At Accessory Network, handbags have been on an upswing for two seasons, according to Abe Chehebar, chief executive officer. He said strong sell-throughs over the counter were the result of successful new items.

“Sometimes all you need is a good item to push business,” he noted.

Chehebar said his firm has seen “decent increases in sales in recent years, with this year being a bit higher than average.”

For Accessory Network, leading handbag items this year have been mini-backpacks, particularly those sporting decorative embellishments or outdoor looks. The outdoor look has been especially strong. The wallet-on-a-string, which is considered a hybrid of small leather goods and handbags, has also been a major-league seller this year, Chehebar said, adding that by yearend his firm will have sold several million units.

Chehebar said he expected increases to continue in 1995, with gains coming from the ever-expanding number of mass outlets, as well as continued product development. One new handbag group, for instance, features attached, color-coordinated, wallets-on-a-string, and generated good response when previewed during the recent accessories market.

But even in the face of the backpack and multifunction crazes, basic bags have remained the mainstay for several mass market vendors.

Paul Kopyt, president of Sarne Corp., said his firm’s sales were running about 20 percent ahead of last year.

“Our increases this year are a result of things we’ve been doing for the last several years,” Kopyt said. “We’ve really defined who we are and concentrated on basic casual business in merchandising and new operational programs, such as order replenishment through EDI.”

He said the mass market was still a growing area for his company, and he anticipated that 1995 would see even greater increases than this year.
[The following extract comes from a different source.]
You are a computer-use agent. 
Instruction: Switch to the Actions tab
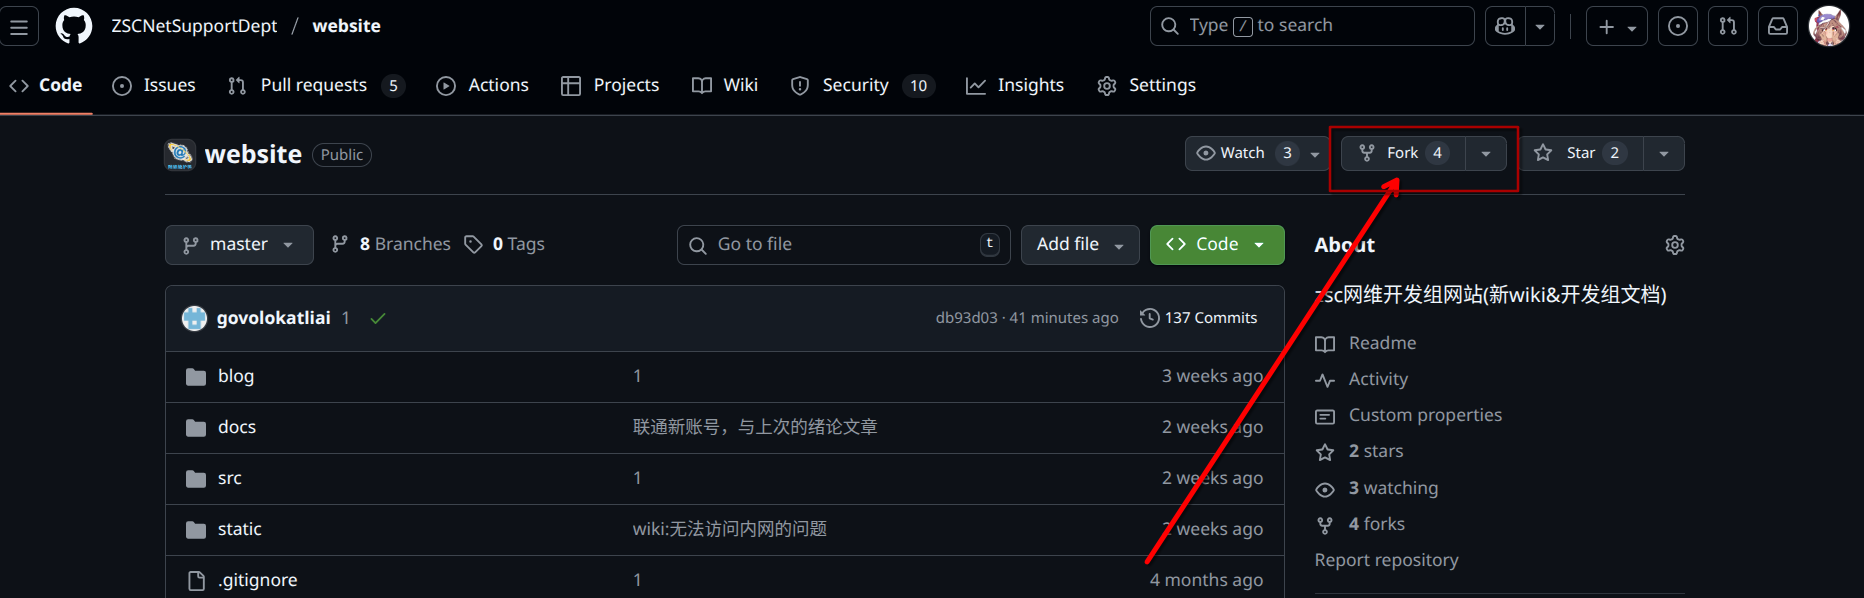[x=483, y=86]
Lisa Steinberg, executive vice president of product development at Bag Bazaar, said growth this year was about 5 to 10 percent, a slightly better gain than last year.

“Basics at a price were key this year,” Steinberg said.

But she said consumers were ready for more novelty items, as evidenced by the success of backpacks and wallets-on-a-string. To keep up with demand, she added, Bag Bazaar plans to expand its tapestry and novelty fabric offerings and remain price-oriented.